(Beginning of RECORDS FOR THIS TASK)

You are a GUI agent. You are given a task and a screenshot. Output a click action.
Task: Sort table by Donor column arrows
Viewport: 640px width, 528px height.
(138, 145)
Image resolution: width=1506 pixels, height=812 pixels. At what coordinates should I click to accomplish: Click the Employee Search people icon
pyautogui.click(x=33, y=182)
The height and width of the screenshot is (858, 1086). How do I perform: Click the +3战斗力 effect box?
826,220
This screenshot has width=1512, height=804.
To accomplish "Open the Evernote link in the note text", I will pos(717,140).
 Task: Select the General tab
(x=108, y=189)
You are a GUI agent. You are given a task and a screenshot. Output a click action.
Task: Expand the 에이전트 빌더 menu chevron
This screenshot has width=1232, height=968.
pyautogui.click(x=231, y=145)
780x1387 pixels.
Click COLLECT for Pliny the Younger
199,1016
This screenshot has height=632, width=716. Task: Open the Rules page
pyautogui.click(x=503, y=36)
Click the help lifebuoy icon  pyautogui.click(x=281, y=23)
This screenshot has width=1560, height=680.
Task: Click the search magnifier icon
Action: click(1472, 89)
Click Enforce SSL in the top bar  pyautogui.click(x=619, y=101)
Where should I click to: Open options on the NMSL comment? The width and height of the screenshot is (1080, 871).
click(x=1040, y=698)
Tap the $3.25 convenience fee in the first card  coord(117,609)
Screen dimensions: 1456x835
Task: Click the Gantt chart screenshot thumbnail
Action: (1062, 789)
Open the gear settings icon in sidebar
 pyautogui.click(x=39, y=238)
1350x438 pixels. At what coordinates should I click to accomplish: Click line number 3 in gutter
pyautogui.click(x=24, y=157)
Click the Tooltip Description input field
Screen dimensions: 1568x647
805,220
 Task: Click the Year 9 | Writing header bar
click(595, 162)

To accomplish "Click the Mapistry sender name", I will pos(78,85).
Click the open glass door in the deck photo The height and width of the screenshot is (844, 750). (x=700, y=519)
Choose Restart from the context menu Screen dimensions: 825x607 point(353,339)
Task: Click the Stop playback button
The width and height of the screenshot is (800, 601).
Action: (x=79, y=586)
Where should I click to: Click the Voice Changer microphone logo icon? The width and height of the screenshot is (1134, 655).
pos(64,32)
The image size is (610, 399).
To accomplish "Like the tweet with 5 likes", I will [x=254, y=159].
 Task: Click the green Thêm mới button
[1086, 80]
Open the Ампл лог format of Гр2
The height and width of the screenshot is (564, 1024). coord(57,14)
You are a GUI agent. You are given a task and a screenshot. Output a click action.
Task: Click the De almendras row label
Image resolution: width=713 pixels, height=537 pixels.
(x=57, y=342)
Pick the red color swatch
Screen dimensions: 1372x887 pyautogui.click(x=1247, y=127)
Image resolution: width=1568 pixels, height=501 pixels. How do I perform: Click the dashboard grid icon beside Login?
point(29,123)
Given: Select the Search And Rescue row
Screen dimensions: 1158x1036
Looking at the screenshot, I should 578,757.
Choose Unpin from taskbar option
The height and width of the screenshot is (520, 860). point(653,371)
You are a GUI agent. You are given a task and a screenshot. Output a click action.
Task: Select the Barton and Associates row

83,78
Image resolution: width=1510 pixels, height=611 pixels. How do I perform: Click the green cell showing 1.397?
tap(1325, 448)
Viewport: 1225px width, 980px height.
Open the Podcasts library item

(End of RECORDS FOR THIS TASK)

# THE TASK
Repeat the data in full. Alter nothing.

# EXPECTED ANSWER
You are a GUI agent. You are given a task and a screenshot. Output a click action.
Task: Sort table by Donor column arrows
Viewport: 640px width, 528px height.
(138, 145)
Image resolution: width=1506 pixels, height=812 pixels. At what coordinates should I click to accomplish: Click the Employee Search people icon
pyautogui.click(x=33, y=182)
The height and width of the screenshot is (858, 1086). How do I perform: Click the +3战斗力 effect box?
826,220
This screenshot has width=1512, height=804.
To accomplish "Open the Evernote link in the note text", I will pos(717,140).
 Task: Select the General tab
(x=108, y=189)
You are a GUI agent. You are given a task and a screenshot. Output a click action.
Task: Expand the 에이전트 빌더 menu chevron
This screenshot has width=1232, height=968.
pyautogui.click(x=231, y=145)
780x1387 pixels.
Click COLLECT for Pliny the Younger
199,1016
This screenshot has height=632, width=716. Task: Open the Rules page
pyautogui.click(x=503, y=36)
Click the help lifebuoy icon  pyautogui.click(x=281, y=23)
This screenshot has width=1560, height=680.
Task: Click the search magnifier icon
Action: click(1472, 89)
Click Enforce SSL in the top bar  pyautogui.click(x=619, y=101)
Where should I click to: Open options on the NMSL comment? The width and height of the screenshot is (1080, 871).
click(x=1040, y=698)
Tap the $3.25 convenience fee in the first card  coord(117,609)
Screen dimensions: 1456x835
Task: Click the Gantt chart screenshot thumbnail
Action: (1062, 789)
Open the gear settings icon in sidebar
 pyautogui.click(x=39, y=238)
1350x438 pixels. At what coordinates should I click to accomplish: Click line number 3 in gutter
pyautogui.click(x=24, y=157)
Click the Tooltip Description input field
Screen dimensions: 1568x647
805,220
 Task: Click the Year 9 | Writing header bar
click(595, 162)

To accomplish "Click the Mapistry sender name", I will pos(78,85).
Click the open glass door in the deck photo The height and width of the screenshot is (844, 750). (x=700, y=519)
Choose Restart from the context menu Screen dimensions: 825x607 point(353,339)
Task: Click the Stop playback button
The width and height of the screenshot is (800, 601).
Action: (x=79, y=586)
Where should I click to: Click the Voice Changer microphone logo icon? The width and height of the screenshot is (1134, 655).
pos(64,32)
The image size is (610, 399).
To accomplish "Like the tweet with 5 likes", I will [x=254, y=159].
 Task: Click the green Thêm mới button
[1086, 80]
Open the Ампл лог format of Гр2
The height and width of the screenshot is (564, 1024). coord(57,14)
You are a GUI agent. You are given a task and a screenshot. Output a click action.
Task: Click the De almendras row label
Image resolution: width=713 pixels, height=537 pixels.
(x=57, y=342)
Pick the red color swatch
Screen dimensions: 1372x887 pyautogui.click(x=1247, y=127)
Image resolution: width=1568 pixels, height=501 pixels. How do I perform: Click the dashboard grid icon beside Login?
point(29,123)
Given: Select the Search And Rescue row
Screen dimensions: 1158x1036
Looking at the screenshot, I should 578,757.
Choose Unpin from taskbar option
The height and width of the screenshot is (520, 860). point(653,371)
You are a GUI agent. You are given a task and a screenshot. Output a click action.
Task: Select the Barton and Associates row

83,78
Image resolution: width=1510 pixels, height=611 pixels. How do I perform: Click the green cell showing 1.397?
tap(1325, 448)
Viewport: 1225px width, 980px height.
Open the Podcasts library item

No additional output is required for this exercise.